Reproduza na íntegra o texto fornecido abaixo, sem mudar uma só palavra nem a pontuação.

## TEXTO FORNECIDO
________________
Um amigo me contou que em sua aldeia, os pais, para assustarem as crianças, contavam a história de um mundo assombrado. A história orbitava em torno do eterno combate entre o bem e o mal, as forças da luz contra as das trevas, como em toda cultura. Mas naquela aldeia eles encontraram uma forma mais assustadora, ainda, de dar vida ao tema. Vamos a ela.
Cai a noite. As criaturas nefastas, ligadas ao maligno, se reúnem. A cidade calma prepara-se para mais uma noite tranqüila de descanso. Mas as pessoas não sabem o que as espera. Não passa pela cabeça, do mais simplório ao mais audaz dos chefes de família, e das demais pessoas que trabalharam e trabalham diariamente para ganhar seu sustento, o que está por vir. As famílias já estão reunidas, muitos já fizeram sua refeição noturna e estão se retirando para o repouso após um árduo dia na labuta. Labuta esta que irá proporcionar-lhes, ao final do mês, uma retribuição financeira para que o seu sustento esteja garantido por mais um mês, para os mais afortunados, ou pelo período que der, para a grande parte deles. A ampla maioria procura formas de aumentar esta retribuição financeira para terem um pouco mais de dignidade. Uns se entregam a mais horas de trabalho na mesma atividade, outros buscam uma segunda atividade, porém, tudo dentro de uma dignidade. Mas as criaturas nefastas não. Estas buscam formas menos dignas, na verdade, totalmente indignas para verem aumentada sua participação no quinhão. Obviamente, sem aumentarem o tempo que deveriam dedicar-se à sagrada arte do trabalho. O quinhão, disse esse meu amigo, era o que os aldeões eram obrigados a pagar às criaturas. E que as criaturas eram um pequeno grupo de aldeões que estavam a serviço do lado negro da força.
________________
## INFORMAÇÕES EXIBIDAS

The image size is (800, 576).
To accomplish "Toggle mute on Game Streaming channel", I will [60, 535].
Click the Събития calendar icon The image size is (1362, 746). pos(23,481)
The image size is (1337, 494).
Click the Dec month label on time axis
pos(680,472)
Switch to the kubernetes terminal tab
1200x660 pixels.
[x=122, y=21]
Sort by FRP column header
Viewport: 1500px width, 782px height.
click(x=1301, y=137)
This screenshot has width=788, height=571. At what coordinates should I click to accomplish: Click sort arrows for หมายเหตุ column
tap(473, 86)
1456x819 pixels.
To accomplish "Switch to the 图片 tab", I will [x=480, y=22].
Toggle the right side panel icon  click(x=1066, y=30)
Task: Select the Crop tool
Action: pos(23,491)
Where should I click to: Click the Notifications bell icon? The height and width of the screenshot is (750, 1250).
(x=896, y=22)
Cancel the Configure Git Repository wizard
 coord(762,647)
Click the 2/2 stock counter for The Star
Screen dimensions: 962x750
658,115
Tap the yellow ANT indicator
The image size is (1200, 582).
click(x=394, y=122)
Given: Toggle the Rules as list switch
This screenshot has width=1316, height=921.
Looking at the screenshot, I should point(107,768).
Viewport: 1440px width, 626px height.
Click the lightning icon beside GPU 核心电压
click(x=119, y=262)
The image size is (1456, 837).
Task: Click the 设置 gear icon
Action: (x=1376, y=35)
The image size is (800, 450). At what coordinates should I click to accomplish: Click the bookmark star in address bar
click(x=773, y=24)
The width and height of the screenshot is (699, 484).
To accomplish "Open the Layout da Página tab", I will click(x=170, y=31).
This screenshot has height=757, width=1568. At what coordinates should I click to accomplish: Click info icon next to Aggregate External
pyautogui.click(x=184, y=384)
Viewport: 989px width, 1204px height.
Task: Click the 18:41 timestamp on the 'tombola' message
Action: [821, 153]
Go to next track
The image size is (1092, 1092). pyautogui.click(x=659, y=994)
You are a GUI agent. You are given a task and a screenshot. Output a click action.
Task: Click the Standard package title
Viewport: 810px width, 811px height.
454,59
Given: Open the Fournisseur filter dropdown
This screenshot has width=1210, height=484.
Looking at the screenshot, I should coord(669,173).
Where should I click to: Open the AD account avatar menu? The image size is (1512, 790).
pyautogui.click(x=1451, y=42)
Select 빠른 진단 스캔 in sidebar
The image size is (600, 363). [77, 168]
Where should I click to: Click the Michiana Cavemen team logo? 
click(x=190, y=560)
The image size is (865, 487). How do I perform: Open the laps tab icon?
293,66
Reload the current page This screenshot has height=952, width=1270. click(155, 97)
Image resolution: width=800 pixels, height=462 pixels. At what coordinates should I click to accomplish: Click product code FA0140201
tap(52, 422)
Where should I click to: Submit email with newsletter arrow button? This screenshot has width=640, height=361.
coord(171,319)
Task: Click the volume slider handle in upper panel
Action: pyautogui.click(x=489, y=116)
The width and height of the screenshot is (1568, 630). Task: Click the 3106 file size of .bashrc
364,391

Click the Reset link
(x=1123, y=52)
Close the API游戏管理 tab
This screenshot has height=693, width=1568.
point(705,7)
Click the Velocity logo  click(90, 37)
________________
## RESULTADO CORRETO
Um amigo me contou que em sua aldeia, os pais, para assustarem as crianças, contavam a história de um mundo assombrado. A história orbitava em torno do eterno combate entre o bem e o mal, as forças da luz contra as das trevas, como em toda cultura. Mas naquela aldeia eles encontraram uma forma mais assustadora, ainda, de dar vida ao tema. Vamos a ela.
Cai a noite. As criaturas nefastas, ligadas ao maligno, se reúnem. A cidade calma prepara-se para mais uma noite tranqüila de descanso. Mas as pessoas não sabem o que as espera. Não passa pela cabeça, do mais simplório ao mais audaz dos chefes de família, e das demais pessoas que trabalharam e trabalham diariamente para ganhar seu sustento, o que está por vir. As famílias já estão reunidas, muitos já fizeram sua refeição noturna e estão se retirando para o repouso após um árduo dia na labuta. Labuta esta que irá proporcionar-lhes, ao final do mês, uma retribuição financeira para que o seu sustento esteja garantido por mais um mês, para os mais afortunados, ou pelo período que der, para a grande parte deles. A ampla maioria procura formas de aumentar esta retribuição financeira para terem um pouco mais de dignidade. Uns se entregam a mais horas de trabalho na mesma atividade, outros buscam uma segunda atividade, porém, tudo dentro de uma dignidade. Mas as criaturas nefastas não. Estas buscam formas menos dignas, na verdade, totalmente indignas para verem aumentada sua participação no quinhão. Obviamente, sem aumentarem o tempo que deveriam dedicar-se à sagrada arte do trabalho. O quinhão, disse esse meu amigo, era o que os aldeões eram obrigados a pagar às criaturas. E que as criaturas eram um pequeno grupo de aldeões que estavam a serviço do lado negro da força.